But I also don't think that Clayton was really thinking about startups back
then. He was more thinking about businesses that solves actual problems, not
Yo apps :)

Perhaps what is really the problem is our definition of a business/startup is
lacking some extra definition hmmm...

------
landonshoop
Interesting article. Scientific theories are often proven to be obsolete --
business should be no different.

To me, this article also underscores the ever present friction between theory
and practice. I recently was speaking to an advisor (in academia) and, while
his input was incredibly valuable, much of it contradicted what we know to be
true based on interactions with our customers.

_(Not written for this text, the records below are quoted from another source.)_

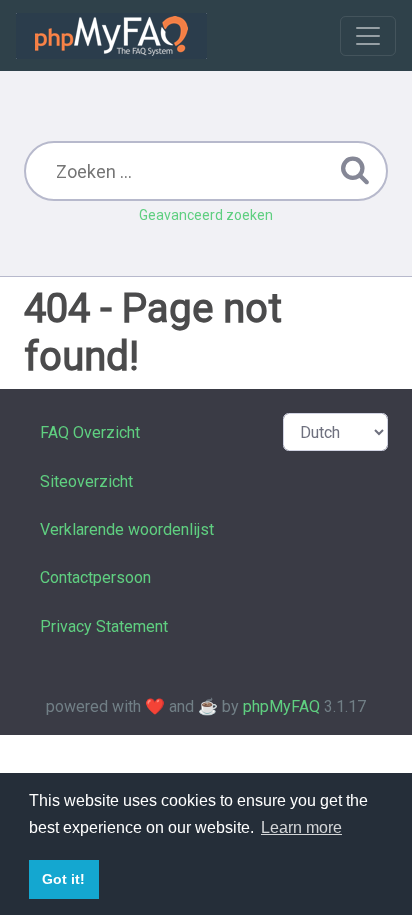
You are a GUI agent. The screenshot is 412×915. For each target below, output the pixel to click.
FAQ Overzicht (90, 432)
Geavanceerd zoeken (206, 215)
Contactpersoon (95, 577)
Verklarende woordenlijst (127, 529)
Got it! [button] (63, 879)
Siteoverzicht (86, 481)
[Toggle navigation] (368, 36)
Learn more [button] (301, 827)
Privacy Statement (104, 626)
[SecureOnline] (111, 36)
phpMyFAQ (281, 706)
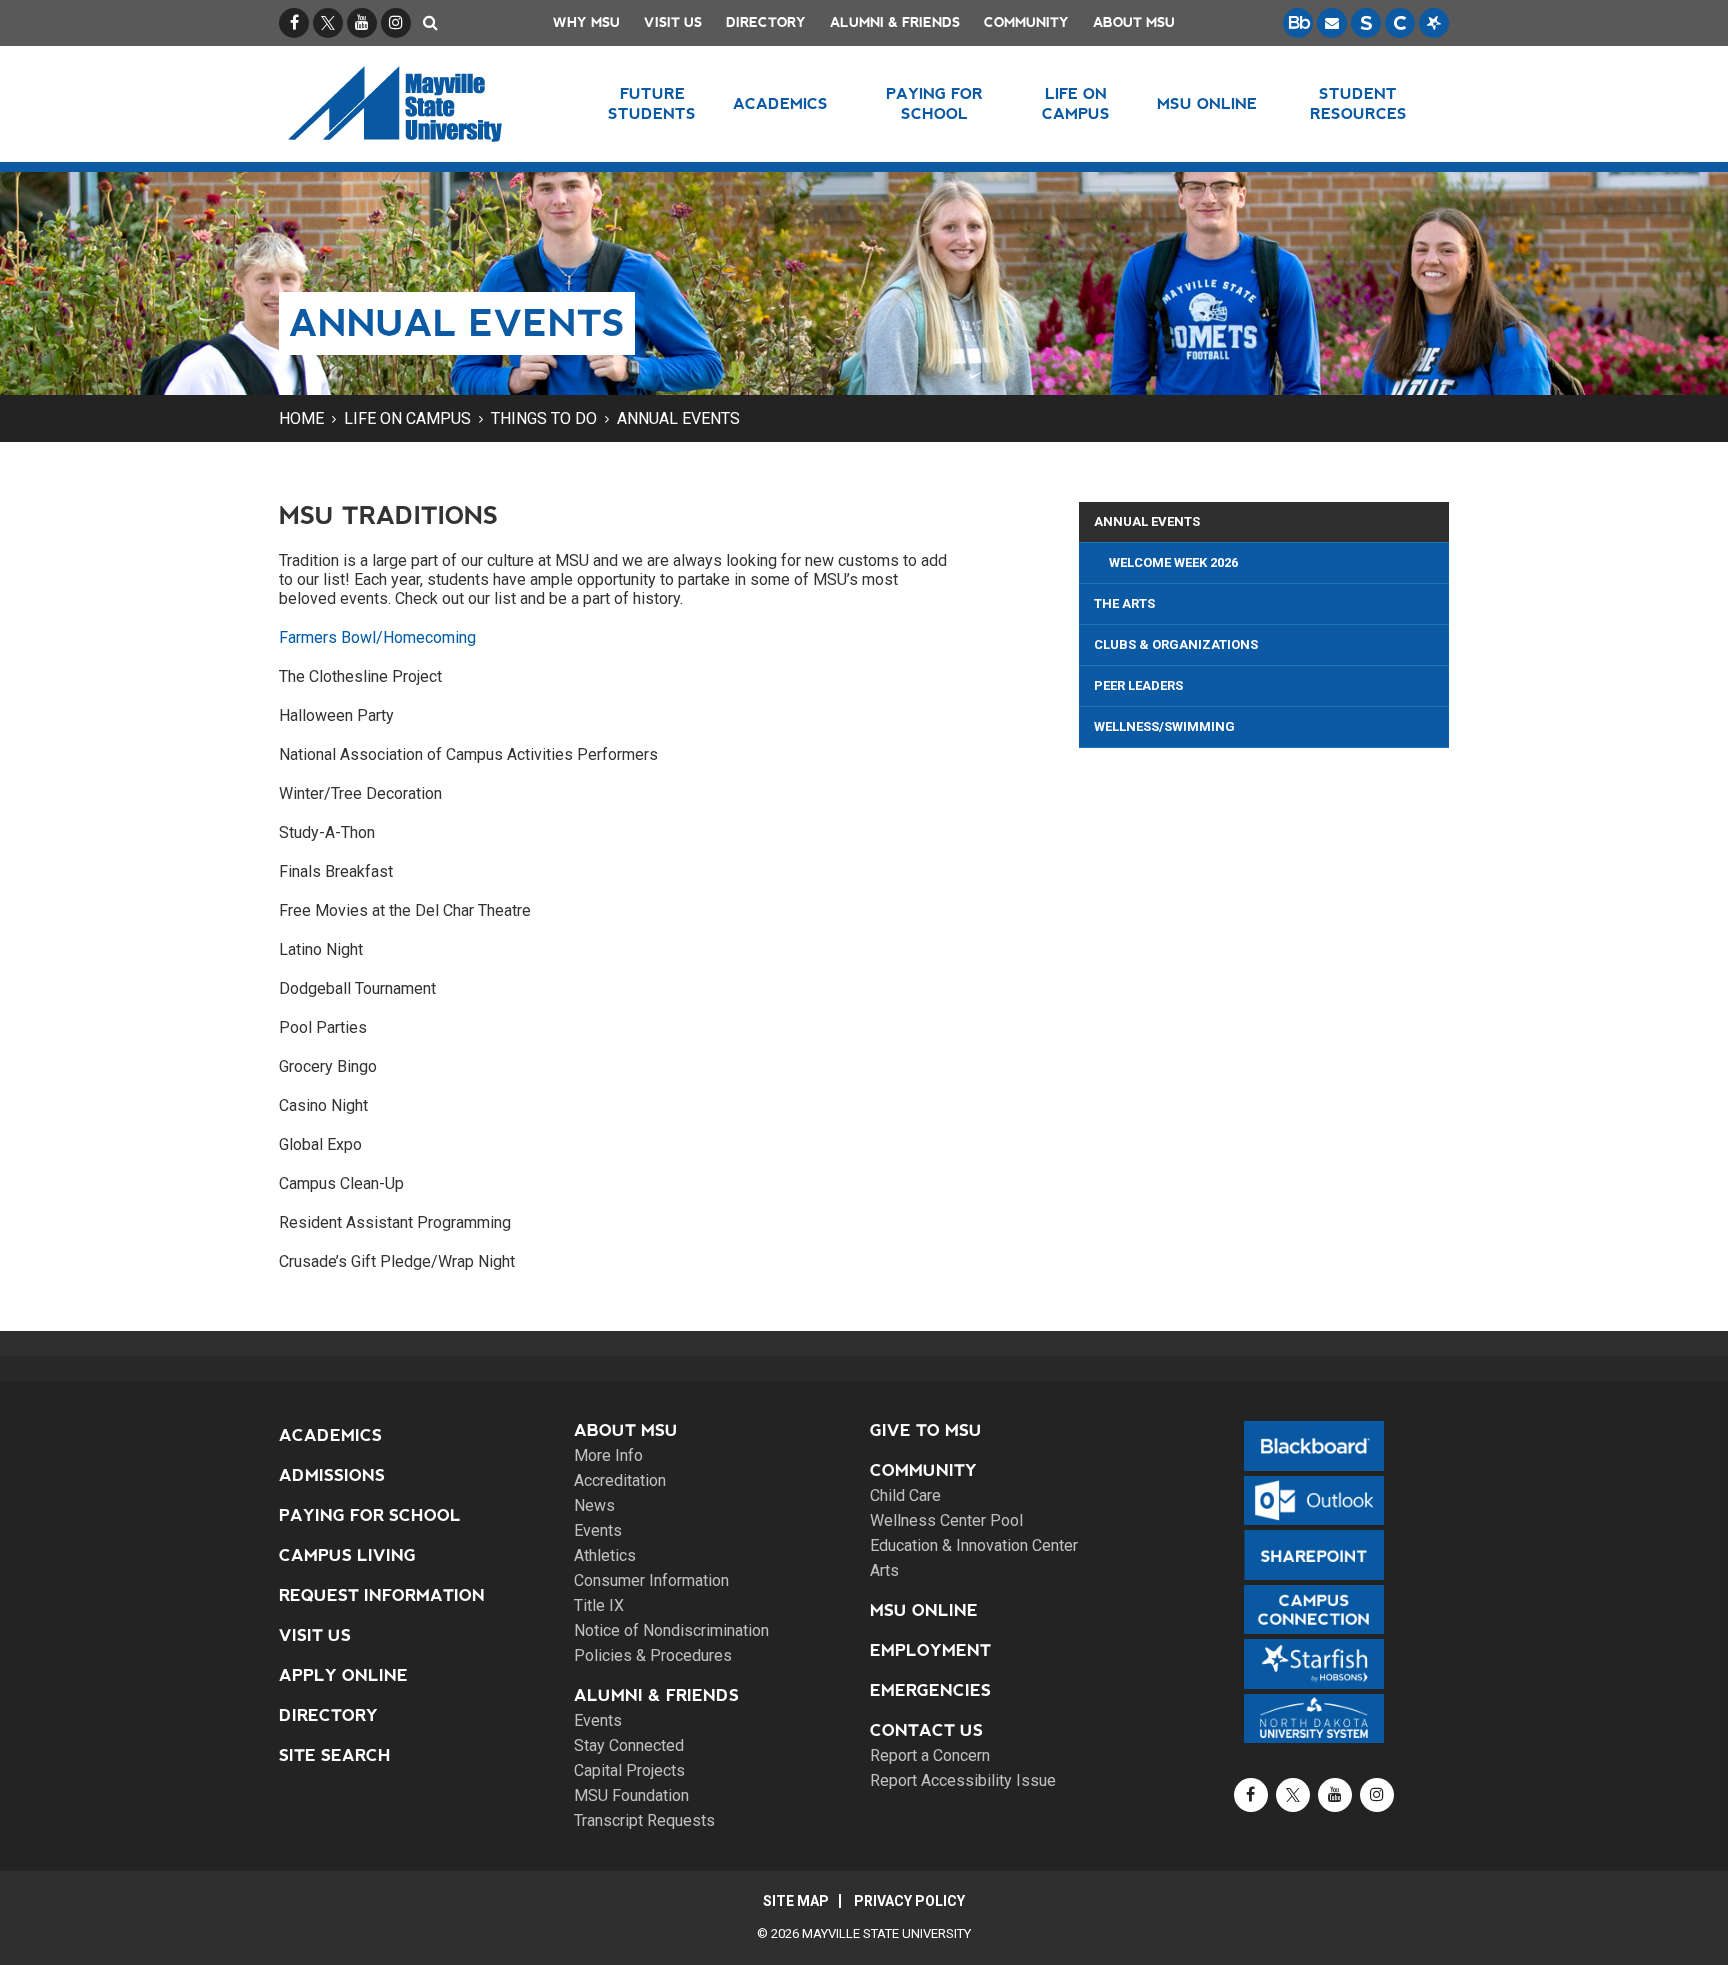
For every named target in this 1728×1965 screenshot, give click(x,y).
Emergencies (930, 1690)
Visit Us (673, 22)
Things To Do (544, 418)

How have you all managed this balancing act? Is there a place for academic
theory in product development?

------
hyperpallium
Is there evidence that disruption is happening less often? It makes sense that
companies aware of it would take steps to prevent it, such as those suggested
by Christensen, e.g. a separate organization with limited budget (so small
opportunities are attractive to them), One can also aggressively buy up
potential competitors - perhaps explaining recent apparently ridiculously
overpriced acquisitions.

e.g. Intel's Andy Grove had a blurb on the cover of the Innovator's Dilemma,
and Intel has certainly _tried_ to combat ARM with ATOM. At least, they didn't
lose the laptop market. Similarly, MS acted aggressively to curtail netbooks.
(Through chromebooks have had some success.) Neither have had success with
smartphones - but smartphones/tablets also don't seem to have had any success
at all in invading laptop/PC territory, despite being more than powerful
enough.

BTW: having read Christensen's first three books, I feel that he became
solipsistic and over-abstact, and tried to make disruption a business theory-
of-everything; coinciding with his move from academic to consultant. It
amounted to: people buy what they want/need, and when that changes, a
different business organization may be more suitable to serve it (accounting
for things like improving different attributes; faster release cycles;
different business models etc). Did it seem like this to anyone else?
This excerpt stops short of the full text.